Everything was very clear until VHI decided to change the rules from 1st January: [broken link removed] 

_Patrick_


----------



## bullworth (6 Dec 2011)

ACA said:


> This may suit you.



That looks interesting but I can't seem to find any further information about it such as how much it costs


----------



## pj111 (6 Dec 2011)

Just be aware this will only suit if you have nothing wrong with you

If you start suffering from a condition while on the
HealthProtect scheme, please be advised that a waiting
period may apply if you decide to increase your level​of cover.


_Patrick_


----------



## ACA (6 Dec 2011)

Tells you at the bottom of the 2nd page - €65 for adults, €30 for students/children.


----------



## kitty81 (6 Dec 2011)

That link post by pj111 refers not to new members but to existing members who decide to 'upgrade' their cover. The higher benefit will not apply to new illness for 26 weeks (under 55) and there will continue to be a 2 year period (again under 55 yr old) before any condition that exists prior to 'upgrading' would be covered. For members over 55 a longer waiting period applies....


----------



## pj111 (6 Dec 2011)

My understanding following conversations with industry people is that it is both existing and new customers. I have requested full clarification.

VHI seem to have 5 different sets of waiting periods now
https://www.vhi.ie/pdf/products/memberhbook_Jan12.pdf compared to 
https://www.vhi.ie/pdf/products/memberhbook_Sep11.pdf which seems to back it up.

They have also extended their list of MRI centres to 1st April 2012 rather than the normal 2 year period. 

_Patrick_


----------



## kitty81 (6 Dec 2011)

The new rules apply to an existing vhi member who increases their level of cover and would apply to those who switch to vhi from aviva or quinn and have higher benefits on their new Vhi level of cover.

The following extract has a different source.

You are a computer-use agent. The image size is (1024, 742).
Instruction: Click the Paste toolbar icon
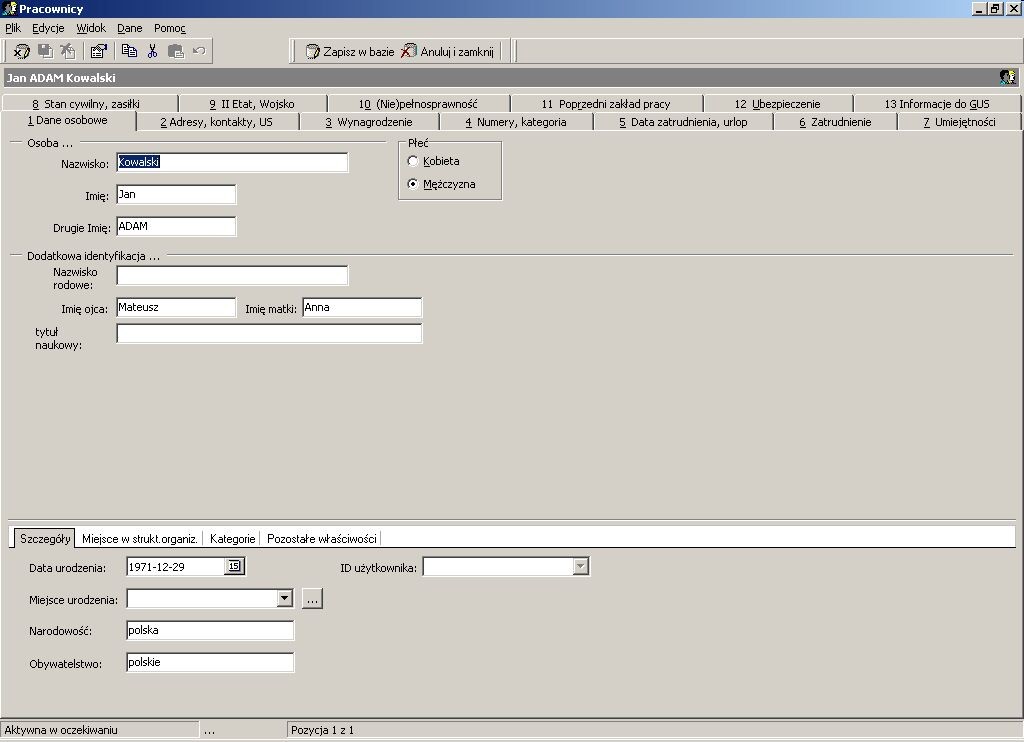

From Jan 1st these are different types of waiting periods to new members
1. Pre existing condition waiting period (as usual)
2. Initial waiting period (as usual)
3. Gov levy waiting period (as usual)
4. Maternity waiting period (as usual)
5. Primary Care waiting period, if applicable (as usual)

For those switching to higher benefits the following waiting periods apply:
1. Upgrade rule (as usual)
2. Initial waiting period (new)


----------



## bullworth (7 Dec 2011)

ACA said:


> Tells you at the bottom of the 2nd page - €65 for adults, €30 for students/children.



Thanks .And this is per annum ? I'm slightly confused about what exactly it means. You can cancel your health insurance but continue to pay this hugely cheaper cost then start up your health insurance again without a waiting period when you get sick ? My understanding of this doesn't make any sense to me ... what's to stop people just restarting their insurance the day before they need to make a claim ?


----------



## pj111 (7 Dec 2011)

kitty81 said:


> The new rules apply to an existing vhi member who increases their level of cover and would apply to those who switch to vhi from aviva or quinn and have higher benefits on their new Vhi level of cover.
> 
> From Jan 1st these are different types of waiting periods to new members
> 1. Pre existing condition waiting period (as usual)
> ...


 

Thanks kitty81 but can you confirm that if you are with Quinn Essential Plus no excess and switched to VHI on 1st January that there would be no waiting periods if you switched to plan b excess except for the Beacon ? 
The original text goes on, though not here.